== Segment start ==
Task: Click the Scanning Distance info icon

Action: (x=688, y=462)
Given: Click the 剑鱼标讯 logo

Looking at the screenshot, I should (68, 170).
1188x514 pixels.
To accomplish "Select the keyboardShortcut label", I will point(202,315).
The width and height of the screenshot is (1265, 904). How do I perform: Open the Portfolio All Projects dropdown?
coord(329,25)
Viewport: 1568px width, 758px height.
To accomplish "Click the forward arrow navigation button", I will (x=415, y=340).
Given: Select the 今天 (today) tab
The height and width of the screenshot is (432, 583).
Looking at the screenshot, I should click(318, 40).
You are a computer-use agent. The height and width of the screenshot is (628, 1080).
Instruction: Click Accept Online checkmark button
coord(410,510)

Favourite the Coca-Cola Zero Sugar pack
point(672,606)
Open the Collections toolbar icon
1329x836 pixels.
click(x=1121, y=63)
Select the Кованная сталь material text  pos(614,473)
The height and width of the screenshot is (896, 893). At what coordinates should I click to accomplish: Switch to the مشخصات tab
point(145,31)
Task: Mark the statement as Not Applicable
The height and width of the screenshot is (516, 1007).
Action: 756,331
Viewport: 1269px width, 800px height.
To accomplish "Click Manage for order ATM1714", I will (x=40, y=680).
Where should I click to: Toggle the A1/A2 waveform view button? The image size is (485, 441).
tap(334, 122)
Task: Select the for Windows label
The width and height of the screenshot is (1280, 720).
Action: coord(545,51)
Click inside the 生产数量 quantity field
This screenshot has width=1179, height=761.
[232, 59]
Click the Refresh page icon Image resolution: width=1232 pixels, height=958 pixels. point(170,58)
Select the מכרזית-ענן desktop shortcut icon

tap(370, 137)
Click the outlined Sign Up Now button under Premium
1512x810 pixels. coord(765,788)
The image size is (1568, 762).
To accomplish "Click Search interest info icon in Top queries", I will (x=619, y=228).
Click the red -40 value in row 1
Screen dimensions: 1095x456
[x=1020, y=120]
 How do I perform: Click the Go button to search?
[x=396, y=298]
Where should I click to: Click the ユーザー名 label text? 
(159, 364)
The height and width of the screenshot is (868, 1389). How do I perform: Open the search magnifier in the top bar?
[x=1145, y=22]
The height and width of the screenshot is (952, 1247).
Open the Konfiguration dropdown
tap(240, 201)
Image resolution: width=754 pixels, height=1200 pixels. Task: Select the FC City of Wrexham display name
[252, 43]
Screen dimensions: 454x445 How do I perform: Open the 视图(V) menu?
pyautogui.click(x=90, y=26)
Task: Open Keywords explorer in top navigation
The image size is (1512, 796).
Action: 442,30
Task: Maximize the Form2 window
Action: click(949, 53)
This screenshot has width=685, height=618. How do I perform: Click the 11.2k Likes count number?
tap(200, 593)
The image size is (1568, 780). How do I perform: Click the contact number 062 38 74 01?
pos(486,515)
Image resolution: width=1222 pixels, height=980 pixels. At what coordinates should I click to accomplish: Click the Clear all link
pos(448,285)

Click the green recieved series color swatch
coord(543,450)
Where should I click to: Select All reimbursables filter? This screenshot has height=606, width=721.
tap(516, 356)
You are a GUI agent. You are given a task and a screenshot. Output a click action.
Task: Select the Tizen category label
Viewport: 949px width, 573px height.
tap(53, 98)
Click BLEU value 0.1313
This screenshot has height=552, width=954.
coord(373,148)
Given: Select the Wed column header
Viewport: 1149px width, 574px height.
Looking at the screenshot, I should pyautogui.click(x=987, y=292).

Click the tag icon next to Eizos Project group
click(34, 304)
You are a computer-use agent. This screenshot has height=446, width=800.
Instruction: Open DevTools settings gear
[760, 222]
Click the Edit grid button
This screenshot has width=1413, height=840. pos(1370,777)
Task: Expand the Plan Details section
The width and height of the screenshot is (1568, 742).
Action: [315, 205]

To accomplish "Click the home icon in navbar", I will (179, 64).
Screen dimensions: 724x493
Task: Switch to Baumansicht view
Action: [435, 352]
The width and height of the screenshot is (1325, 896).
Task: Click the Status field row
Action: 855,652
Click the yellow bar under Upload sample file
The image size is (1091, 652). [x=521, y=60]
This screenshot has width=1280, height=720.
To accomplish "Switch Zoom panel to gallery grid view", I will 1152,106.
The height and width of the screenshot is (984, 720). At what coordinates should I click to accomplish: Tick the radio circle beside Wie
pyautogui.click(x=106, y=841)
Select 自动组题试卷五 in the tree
== Segment end ==
• _INSTRUCTIONS FOR THE TASK_:
Output an exact copy of the listing.

• _SOLUTION TO THIS TASK_:
Task: Click the Scanning Distance info icon

Action: (x=688, y=462)
Given: Click the 剑鱼标讯 logo

Looking at the screenshot, I should (68, 170).
1188x514 pixels.
To accomplish "Select the keyboardShortcut label", I will point(202,315).
The width and height of the screenshot is (1265, 904). How do I perform: Open the Portfolio All Projects dropdown?
coord(329,25)
Viewport: 1568px width, 758px height.
To accomplish "Click the forward arrow navigation button", I will (x=415, y=340).
Given: Select the 今天 (today) tab
The height and width of the screenshot is (432, 583).
Looking at the screenshot, I should click(318, 40).
You are a computer-use agent. The height and width of the screenshot is (628, 1080).
Instruction: Click Accept Online checkmark button
coord(410,510)

Favourite the Coca-Cola Zero Sugar pack
point(672,606)
Open the Collections toolbar icon
1329x836 pixels.
click(x=1121, y=63)
Select the Кованная сталь material text  pos(614,473)
The height and width of the screenshot is (896, 893). At what coordinates should I click to accomplish: Switch to the مشخصات tab
point(145,31)
Task: Mark the statement as Not Applicable
The height and width of the screenshot is (516, 1007).
Action: 756,331
Viewport: 1269px width, 800px height.
To accomplish "Click Manage for order ATM1714", I will (x=40, y=680).
Where should I click to: Toggle the A1/A2 waveform view button? The image size is (485, 441).
tap(334, 122)
Task: Select the for Windows label
The width and height of the screenshot is (1280, 720).
Action: coord(545,51)
Click inside the 生产数量 quantity field
This screenshot has width=1179, height=761.
[232, 59]
Click the Refresh page icon Image resolution: width=1232 pixels, height=958 pixels. point(170,58)
Select the מכרזית-ענן desktop shortcut icon

tap(370, 137)
Click the outlined Sign Up Now button under Premium
1512x810 pixels. coord(765,788)
The image size is (1568, 762).
To accomplish "Click Search interest info icon in Top queries", I will (x=619, y=228).
Click the red -40 value in row 1
Screen dimensions: 1095x456
[x=1020, y=120]
 How do I perform: Click the Go button to search?
[x=396, y=298]
Where should I click to: Click the ユーザー名 label text? 
(159, 364)
The height and width of the screenshot is (868, 1389). How do I perform: Open the search magnifier in the top bar?
[x=1145, y=22]
The height and width of the screenshot is (952, 1247).
Open the Konfiguration dropdown
tap(240, 201)
Image resolution: width=754 pixels, height=1200 pixels. Task: Select the FC City of Wrexham display name
[252, 43]
Screen dimensions: 454x445 How do I perform: Open the 视图(V) menu?
pyautogui.click(x=90, y=26)
Task: Open Keywords explorer in top navigation
The image size is (1512, 796).
Action: 442,30
Task: Maximize the Form2 window
Action: click(949, 53)
This screenshot has width=685, height=618. How do I perform: Click the 11.2k Likes count number?
tap(200, 593)
The image size is (1568, 780). How do I perform: Click the contact number 062 38 74 01?
pos(486,515)
Image resolution: width=1222 pixels, height=980 pixels. At what coordinates should I click to accomplish: Click the Clear all link
pos(448,285)

Click the green recieved series color swatch
coord(543,450)
Where should I click to: Select All reimbursables filter? This screenshot has height=606, width=721.
tap(516, 356)
You are a GUI agent. You are given a task and a screenshot. Output a click action.
Task: Select the Tizen category label
Viewport: 949px width, 573px height.
tap(53, 98)
Click BLEU value 0.1313
This screenshot has height=552, width=954.
coord(373,148)
Given: Select the Wed column header
Viewport: 1149px width, 574px height.
Looking at the screenshot, I should pyautogui.click(x=987, y=292).

Click the tag icon next to Eizos Project group
click(34, 304)
You are a computer-use agent. This screenshot has height=446, width=800.
Instruction: Open DevTools settings gear
[760, 222]
Click the Edit grid button
This screenshot has width=1413, height=840. pos(1370,777)
Task: Expand the Plan Details section
The width and height of the screenshot is (1568, 742).
Action: [315, 205]

To accomplish "Click the home icon in navbar", I will (179, 64).
Screen dimensions: 724x493
Task: Switch to Baumansicht view
Action: [435, 352]
The width and height of the screenshot is (1325, 896).
Task: Click the Status field row
Action: 855,652
Click the yellow bar under Upload sample file
The image size is (1091, 652). [x=521, y=60]
This screenshot has width=1280, height=720.
To accomplish "Switch Zoom panel to gallery grid view", I will 1152,106.
The height and width of the screenshot is (984, 720). At what coordinates should I click to accomplish: Tick the radio circle beside Wie
pyautogui.click(x=106, y=841)
Select 自动组题试卷五 in the tree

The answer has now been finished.